— start of Selection —

# Mac eyeshadows that can be used for eyebrow fillers?



## catemoody (Aug 16, 2009)

i have dark brown hair and light brown eyebrows and am looking for a mac eyeshadow colour to fill them in with a shade darker.

any recommendations? what does everyone else use to fill in their brows?


----------



## TISH1124 (Aug 16, 2009)

I like Mystery


----------



## Roseeh1904 (Aug 16, 2009)

swiss chocolate or dark edge are really good


----------



## MizzVivaGlam (Aug 16, 2009)

I really <3 Espresso.


----------



## makeba (Aug 16, 2009)

dark edge is what i use for my brows
brun is a nice one too


----------



## vesperholly (Aug 16, 2009)

Mystery is great on me with an angled brush. NW20 with dark blonde hair.


----------



## haru5 (Aug 16, 2009)

Espresso. I think this works for a lot of people.


----------



## FiestyFemme (Aug 16, 2009)

I have dark brown hair and brows, and I use Dark Edge to fill mine in... don't know what I'm going to use when it's gone though! Maybe try Espresso, or if that's too dark, Cork.


----------



## XoMakeup (Aug 16, 2009)

I have dark brown hair. I use cork to fill mine in. If cork is too light then i would say go for Espresso.


----------



## MacAtFirstSight (Aug 16, 2009)

i use brun.<3


----------



## gildedangel (Aug 16, 2009)

I find Espresso to be too dark for me, and I have dark brown brows, I like to use wedge instead!


----------



## SakurasamaLover (Aug 16, 2009)

My favorite MA filled in my brows with Mystery (would never have chose it ) and since I'm hooked. SO yeah one more vote for mystery, I have black brown hair right now, worked with my black and brown hair too.


----------



## Shadowy Lady (Aug 16, 2009)

I use Cork or Brun


----------



## jenixxx (Aug 17, 2009)

Brun !


----------



## Tahti (Aug 18, 2009)

Espresso, it's amazing!


----------



## hawaii02 (Aug 18, 2009)

I use Omega


----------



## Susanne (Aug 18, 2009)

Espresso!


----------



## Poupette (Aug 18, 2009)

I use Coquette.


----------



## Temptasia (Aug 18, 2009)

Expresso


----------



## Vlcatko (Aug 20, 2009)

I am NW 15 with brown hair and a tad lighter brows, I use Coquette and it looks really natural - if Coquette was too light (or maybe I wanted a bolder look), I would try Mystery.


----------



## sunshine817 (Aug 21, 2009)

Charcoal Brown


----------



## malaviKat (Aug 21, 2009)

Sounds so weird but I use Smut (after I've gone over my brows with Stud brow pencil).


----------



## nursee81 (Aug 21, 2009)

Espresso


----------



## MzzRach (Aug 21, 2009)

Omega is a great neutral for filling brows.


----------



## User38 (Aug 21, 2009)

omega, espresso, brun


----------



## Lauren1981 (Aug 21, 2009)

i use brown down on my eyebrows sometimes


----------



## iheartwarpaint (Aug 24, 2009)

I have dark brown hair and I've been using Espresso forever!  I usually comb my brows with a spooly to lighten it up a little and to make it look more natural afterwards.


----------



## esperanza0905 (Aug 25, 2009)

let me be offtopic a bit...
My opinion that the best e/s for brows is Clarins shade-09 Chestnut freeze. it's matte brown/greyish. I don't like redish brown cos it looks funny applied on my brows.
just love it, it looks so natural...


----------



## ForgetRegret (Aug 25, 2009)

I love Brun...I've got dark auburn hair, and it looks really nice. When my hair was a bit lighter, and more red, I used Corduroy.


----------



## purrtykitty (Aug 25, 2009)

I used Brun when I had dark brown hair.  I'm currently using Smut with my black/brown hair.


----------

— end of Selection —
— start of Stored rows —

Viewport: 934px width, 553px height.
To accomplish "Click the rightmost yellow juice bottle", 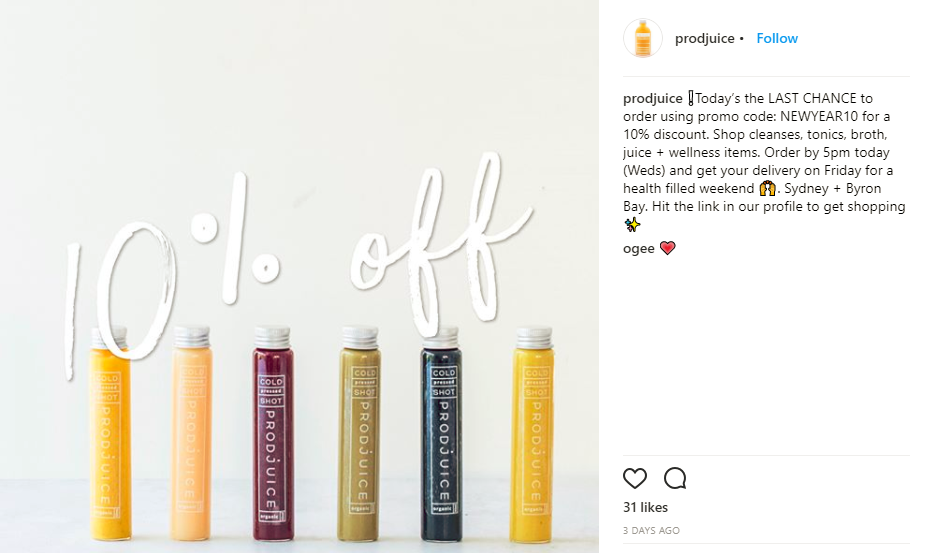I will click(x=533, y=435).
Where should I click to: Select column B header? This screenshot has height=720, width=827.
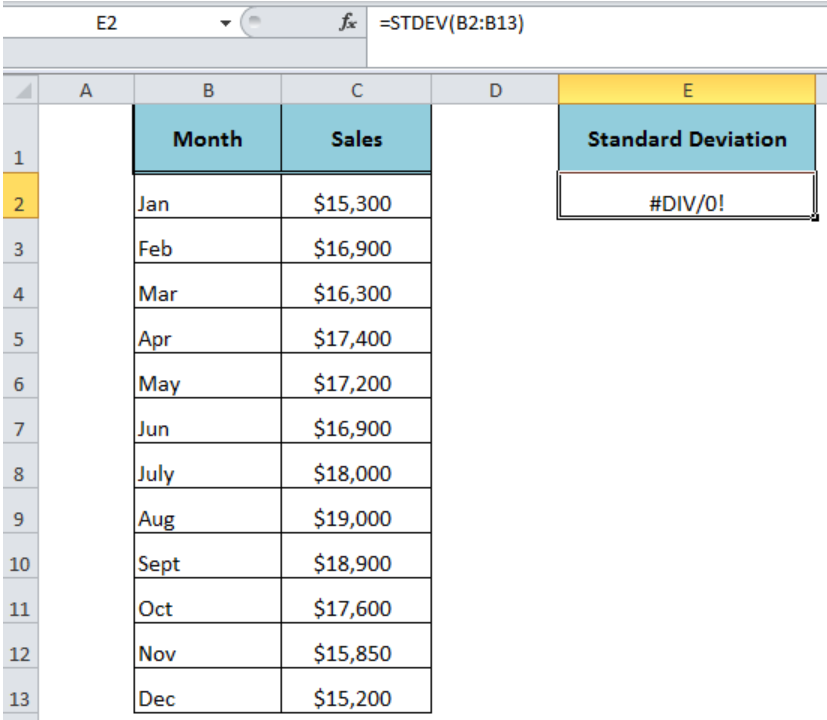point(208,90)
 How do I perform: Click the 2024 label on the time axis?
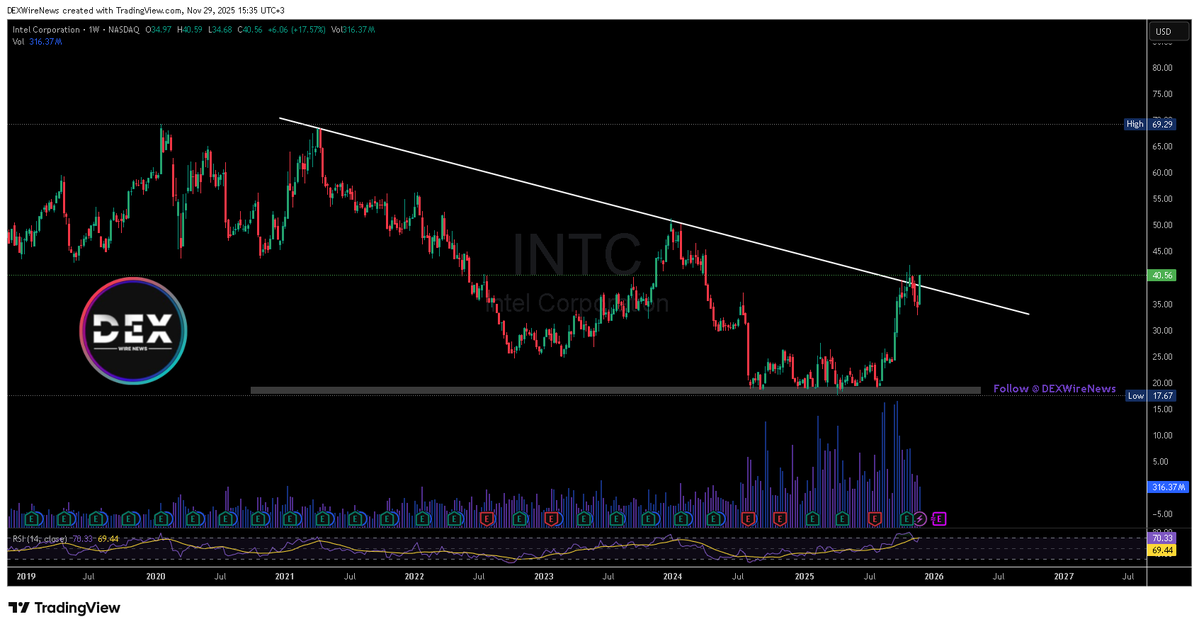click(x=671, y=577)
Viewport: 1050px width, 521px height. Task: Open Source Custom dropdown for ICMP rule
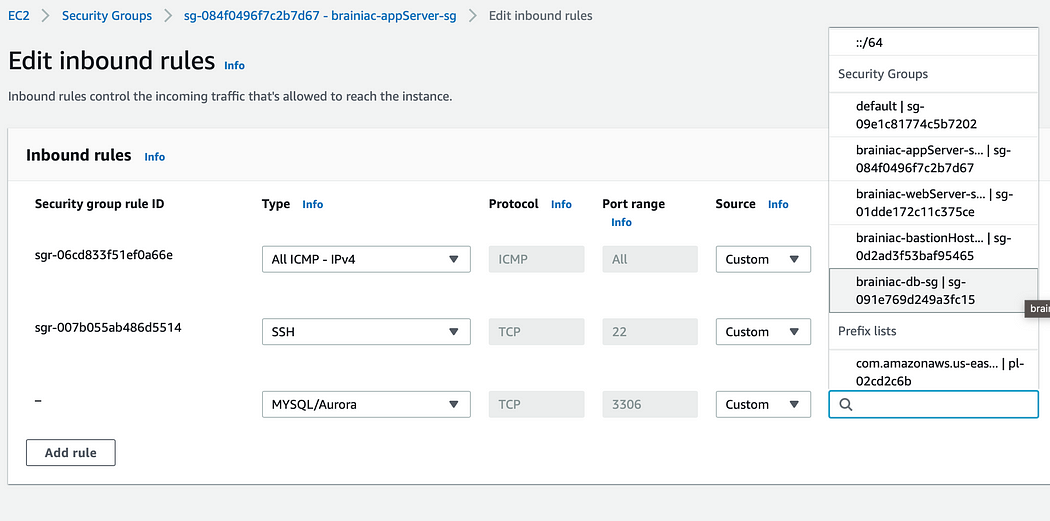point(763,259)

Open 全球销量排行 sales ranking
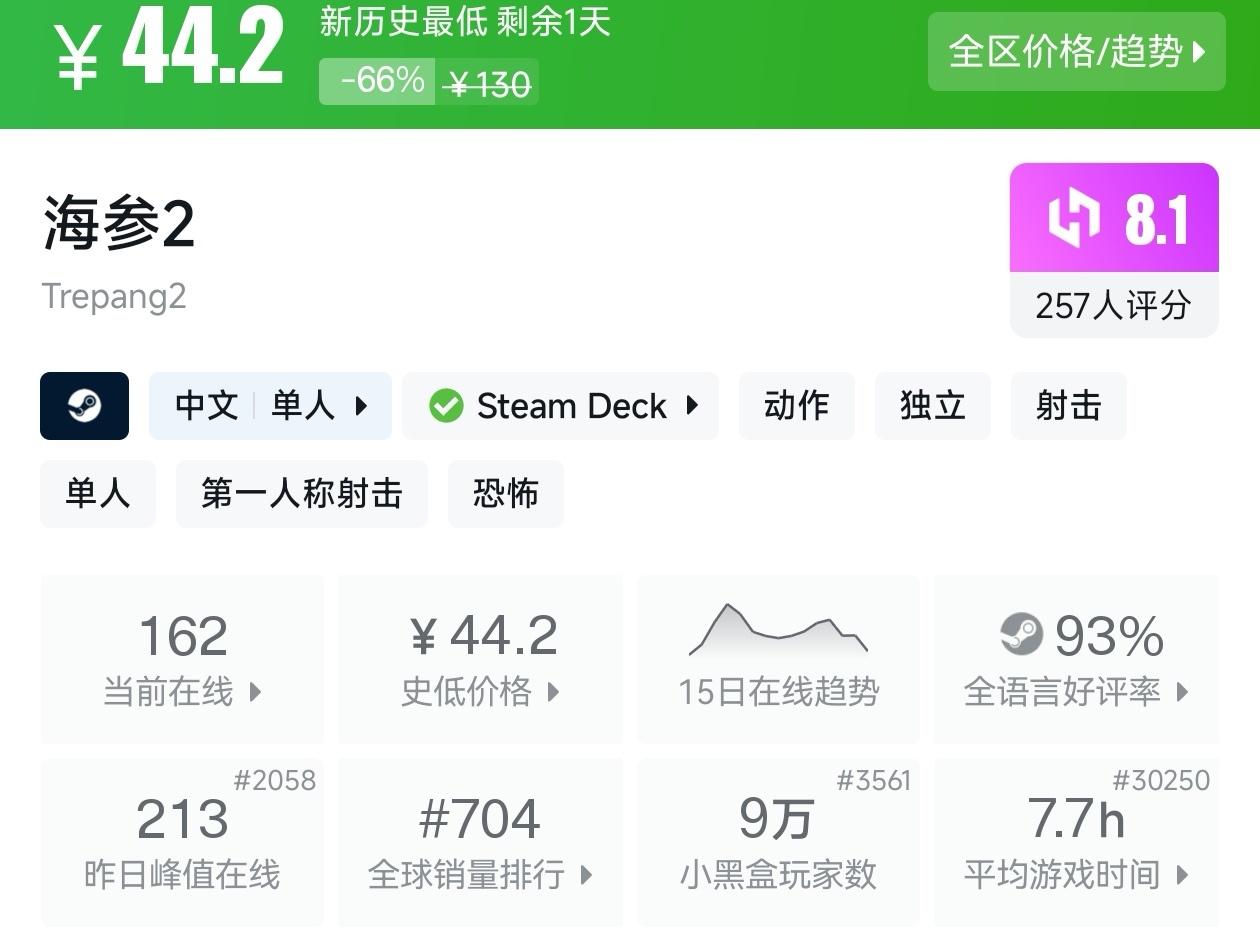tap(480, 842)
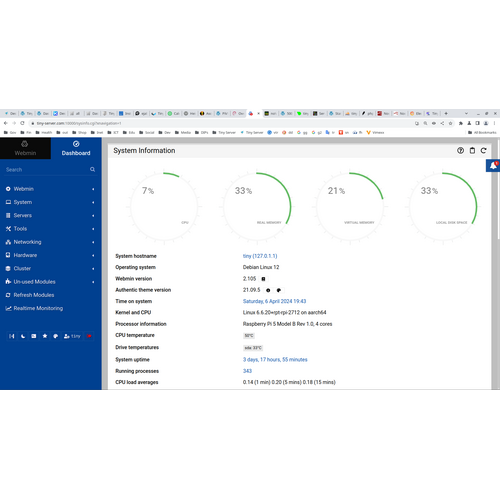Expand the Servers menu section
This screenshot has height=500, width=500.
(x=50, y=215)
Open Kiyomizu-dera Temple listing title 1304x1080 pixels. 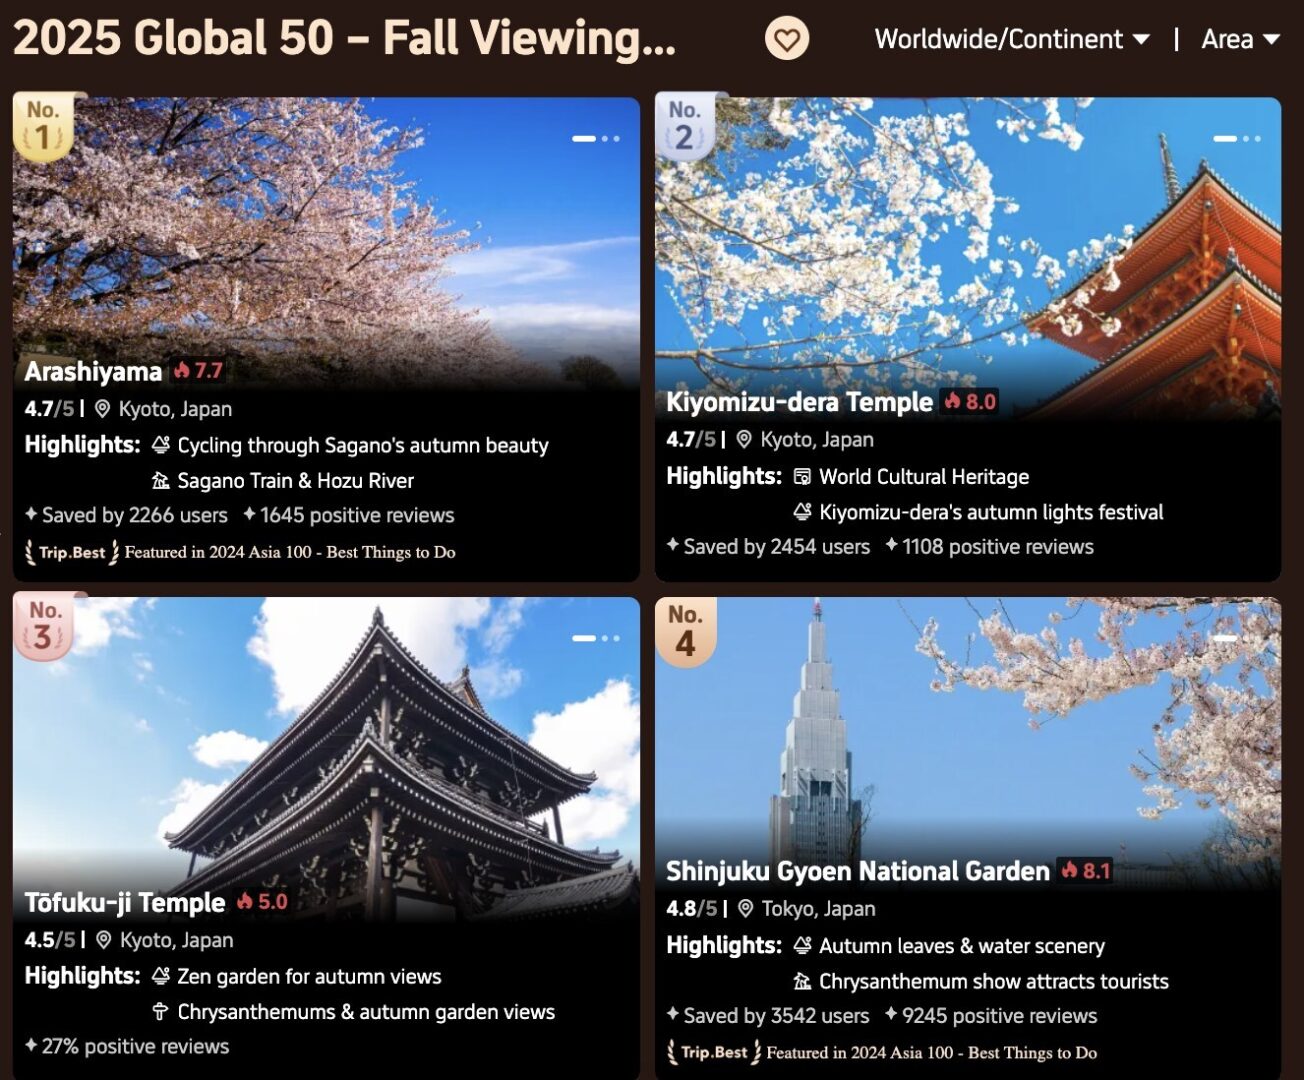click(799, 402)
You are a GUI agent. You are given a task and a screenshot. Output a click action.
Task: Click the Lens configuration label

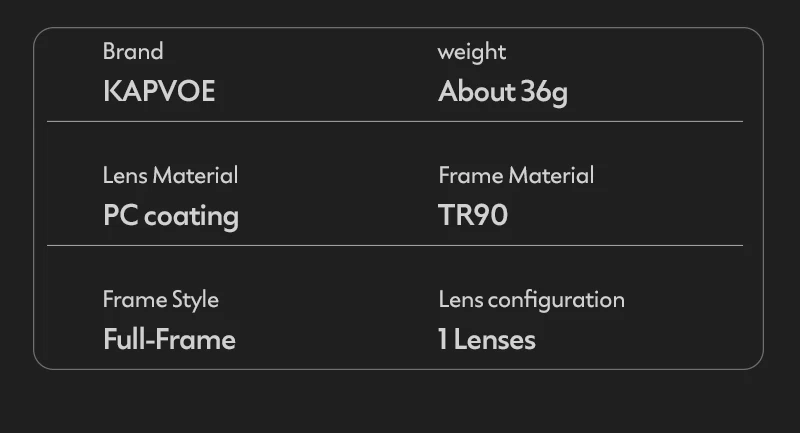pos(531,299)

— end of Stored rows —

Job A:
In the forum thread, which brow pencil does malaviKat go over the brows with before applying Smut?
Job B:
Update the listing from the line with "You are a GUI" through the end of the listing, replacing "Lens configuration" with "Camera settings" and keeping everything else the same. Leave the pictures out of your answer.

Exercise solution A:
Stud brow pencil.

Exercise solution B:
You are a GUI agent. You are given a task and a screenshot. Output a click action.
Task: Click the Camera settings label

pos(531,299)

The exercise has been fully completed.